* PROBLEM: Reproduce the part of the thermal expansion valve text that opens with "3. A thermal" and closes with "said hollow portion.".
#### EXTRACTED TEXT
2. A thermal expansion valve including a refrigerant passage formed
to the interior thereof extending from an evaporator to a
compressor constituting a refrigerant cycle, and a temperature
sensing/pressure transmitting member formed within said passage
having a temperature sensing function and comprising a hollow
portion formed therein, said thermal expansion valve controlling
the opening of a valve according to the temperature of a
refrigerant detected by said temperature sensing/pressure
transmitting member, wherein a working fluid which varies its
pressure according to said temperature is sealed inside said hollow
portion, and an adsorbent having pore sizes fit for the molecular
sizes of said working fluid is placed inside said hollow
portion.
3. A thermal expansion valve including a temperature sensing pipe
for sensing the temperature of a refrigerant at the exit of an
evaporator constituting a refrigeration cycle, said thermal
expansion valve controlling the opening of a valve according to
said refrigerant temperature sensed by said temperature sensing
pipe, wherein a working fluid which varies its pressure according
to said temperature is sealed inside said temperature sensing pipe,
and an adsorbent having pore sizes fit for the molecular sizes of
said working fluid is placed inside said hollow portion.
########
#### DATASET EXCERPTS
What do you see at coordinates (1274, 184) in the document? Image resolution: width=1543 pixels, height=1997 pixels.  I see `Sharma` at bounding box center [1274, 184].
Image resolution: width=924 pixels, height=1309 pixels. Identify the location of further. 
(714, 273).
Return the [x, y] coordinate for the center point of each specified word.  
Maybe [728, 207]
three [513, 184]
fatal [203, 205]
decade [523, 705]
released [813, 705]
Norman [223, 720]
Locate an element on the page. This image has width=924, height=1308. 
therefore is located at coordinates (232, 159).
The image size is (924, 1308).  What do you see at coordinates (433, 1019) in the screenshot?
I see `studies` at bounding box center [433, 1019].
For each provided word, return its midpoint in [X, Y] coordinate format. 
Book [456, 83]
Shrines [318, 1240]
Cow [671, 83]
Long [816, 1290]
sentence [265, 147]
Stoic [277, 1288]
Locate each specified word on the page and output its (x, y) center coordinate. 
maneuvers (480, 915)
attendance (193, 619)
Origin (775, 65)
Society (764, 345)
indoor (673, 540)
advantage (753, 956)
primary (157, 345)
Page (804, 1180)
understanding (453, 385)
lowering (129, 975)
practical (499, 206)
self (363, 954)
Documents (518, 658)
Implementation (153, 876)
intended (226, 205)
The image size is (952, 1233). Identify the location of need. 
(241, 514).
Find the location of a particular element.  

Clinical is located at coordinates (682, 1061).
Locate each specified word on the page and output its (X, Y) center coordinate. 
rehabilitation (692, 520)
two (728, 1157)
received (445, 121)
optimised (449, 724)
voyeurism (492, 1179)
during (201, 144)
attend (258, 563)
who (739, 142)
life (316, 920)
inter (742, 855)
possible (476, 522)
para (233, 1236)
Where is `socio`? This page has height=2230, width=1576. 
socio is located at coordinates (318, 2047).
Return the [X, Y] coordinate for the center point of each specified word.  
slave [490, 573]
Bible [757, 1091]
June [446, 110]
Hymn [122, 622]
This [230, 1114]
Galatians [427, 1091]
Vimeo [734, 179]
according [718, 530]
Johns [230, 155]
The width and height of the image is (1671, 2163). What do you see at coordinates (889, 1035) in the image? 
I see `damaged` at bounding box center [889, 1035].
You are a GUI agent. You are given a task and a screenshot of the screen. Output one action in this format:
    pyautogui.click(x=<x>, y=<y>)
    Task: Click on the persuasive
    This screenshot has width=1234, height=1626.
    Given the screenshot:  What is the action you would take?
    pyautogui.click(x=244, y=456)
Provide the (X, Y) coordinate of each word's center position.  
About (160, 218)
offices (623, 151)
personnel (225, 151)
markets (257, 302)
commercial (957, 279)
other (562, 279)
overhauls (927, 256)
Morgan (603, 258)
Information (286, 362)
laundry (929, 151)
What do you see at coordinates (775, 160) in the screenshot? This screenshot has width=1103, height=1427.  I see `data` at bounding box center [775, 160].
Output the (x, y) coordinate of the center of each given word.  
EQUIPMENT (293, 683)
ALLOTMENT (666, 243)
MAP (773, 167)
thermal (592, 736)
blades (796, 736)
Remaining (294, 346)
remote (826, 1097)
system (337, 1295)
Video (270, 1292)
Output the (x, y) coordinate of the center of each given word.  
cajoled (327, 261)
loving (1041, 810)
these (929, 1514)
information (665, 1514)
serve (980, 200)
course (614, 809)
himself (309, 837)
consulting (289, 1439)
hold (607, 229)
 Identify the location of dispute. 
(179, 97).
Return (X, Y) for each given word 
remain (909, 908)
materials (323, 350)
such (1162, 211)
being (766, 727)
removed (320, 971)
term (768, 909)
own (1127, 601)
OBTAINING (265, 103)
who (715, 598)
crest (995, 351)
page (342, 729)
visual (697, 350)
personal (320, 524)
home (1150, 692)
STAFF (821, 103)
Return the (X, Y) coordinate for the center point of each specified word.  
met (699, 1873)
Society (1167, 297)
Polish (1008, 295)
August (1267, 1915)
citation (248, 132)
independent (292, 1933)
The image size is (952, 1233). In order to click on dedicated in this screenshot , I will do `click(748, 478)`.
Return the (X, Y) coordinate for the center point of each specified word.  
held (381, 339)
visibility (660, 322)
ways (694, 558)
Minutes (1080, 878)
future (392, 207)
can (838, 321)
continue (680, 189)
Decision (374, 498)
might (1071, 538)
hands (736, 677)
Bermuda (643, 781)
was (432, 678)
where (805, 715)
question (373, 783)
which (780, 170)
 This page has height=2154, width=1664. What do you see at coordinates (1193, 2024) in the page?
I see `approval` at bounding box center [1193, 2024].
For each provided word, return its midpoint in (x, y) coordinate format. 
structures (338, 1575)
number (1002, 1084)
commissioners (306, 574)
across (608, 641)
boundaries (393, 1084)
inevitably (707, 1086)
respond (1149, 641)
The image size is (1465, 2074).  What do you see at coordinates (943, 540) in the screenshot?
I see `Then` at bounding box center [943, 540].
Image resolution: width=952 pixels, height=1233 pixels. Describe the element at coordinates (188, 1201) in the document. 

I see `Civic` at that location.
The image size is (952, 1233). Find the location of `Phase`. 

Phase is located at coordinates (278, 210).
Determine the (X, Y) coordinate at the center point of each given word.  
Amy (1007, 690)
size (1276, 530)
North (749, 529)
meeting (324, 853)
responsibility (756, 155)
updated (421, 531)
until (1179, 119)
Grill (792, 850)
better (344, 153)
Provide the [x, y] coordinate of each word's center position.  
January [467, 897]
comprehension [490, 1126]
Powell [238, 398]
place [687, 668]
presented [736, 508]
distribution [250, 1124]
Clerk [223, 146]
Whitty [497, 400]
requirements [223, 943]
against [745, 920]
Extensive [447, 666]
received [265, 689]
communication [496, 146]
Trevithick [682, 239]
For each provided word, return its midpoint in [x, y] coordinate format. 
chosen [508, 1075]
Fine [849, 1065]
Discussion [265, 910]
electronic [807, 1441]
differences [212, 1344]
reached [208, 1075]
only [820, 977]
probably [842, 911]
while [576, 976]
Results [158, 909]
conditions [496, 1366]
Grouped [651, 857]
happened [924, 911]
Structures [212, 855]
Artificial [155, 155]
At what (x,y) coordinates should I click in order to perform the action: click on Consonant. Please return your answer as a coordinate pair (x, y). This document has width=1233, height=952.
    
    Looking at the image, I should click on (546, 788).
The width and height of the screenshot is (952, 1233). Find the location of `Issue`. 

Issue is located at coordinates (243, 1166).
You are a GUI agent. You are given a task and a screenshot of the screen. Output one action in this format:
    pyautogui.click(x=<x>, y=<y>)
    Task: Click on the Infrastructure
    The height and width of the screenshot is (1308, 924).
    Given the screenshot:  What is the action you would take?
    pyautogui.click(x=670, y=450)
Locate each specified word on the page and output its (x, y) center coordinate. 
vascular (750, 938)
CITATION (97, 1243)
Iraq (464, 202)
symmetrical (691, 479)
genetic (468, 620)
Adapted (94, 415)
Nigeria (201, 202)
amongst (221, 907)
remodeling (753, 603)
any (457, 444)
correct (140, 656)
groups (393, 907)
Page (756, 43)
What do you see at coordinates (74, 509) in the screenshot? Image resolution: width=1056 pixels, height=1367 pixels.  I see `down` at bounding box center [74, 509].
########
* SOLUTION TO THIS TASK:
3. A thermal expansion valve including a temperature sensing pipe
for sensing the temperature of a refrigerant at the exit of an
evaporator constituting a refrigeration cycle, said thermal
expansion valve controlling the opening of a valve according to
said refrigerant temperature sensed by said temperature sensing
pipe, wherein a working fluid which varies its pressure according
to said temperature is sealed inside said temperature sensing pipe,
and an adsorbent having pore sizes fit for the molecular sizes of
said working fluid is placed inside said hollow portion.